Consigne de l'exercice: Recopiez les lignes du matériel, de celle qui contient « Screen dimensions: 360x443 How do I perform: Click the TX_FAULT » jusqu'à la fin, en y remplaçant « Click » par « Press » sans rien modifier d'autre.

Entrées:
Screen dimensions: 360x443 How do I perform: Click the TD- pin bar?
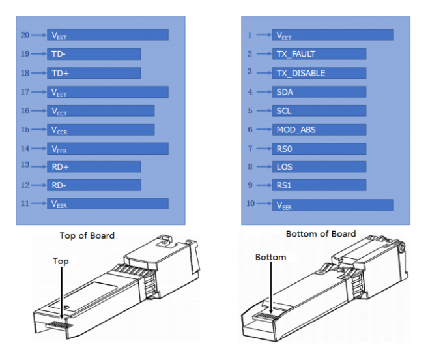point(94,54)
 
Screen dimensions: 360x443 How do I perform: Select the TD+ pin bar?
point(94,73)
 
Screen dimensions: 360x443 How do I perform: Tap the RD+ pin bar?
point(94,166)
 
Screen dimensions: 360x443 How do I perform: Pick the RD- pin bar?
point(94,185)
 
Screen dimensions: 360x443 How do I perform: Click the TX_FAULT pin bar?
point(319,54)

Réponse au problème:
Screen dimensions: 360x443 How do I perform: Press the TX_FAULT pin bar?
point(319,54)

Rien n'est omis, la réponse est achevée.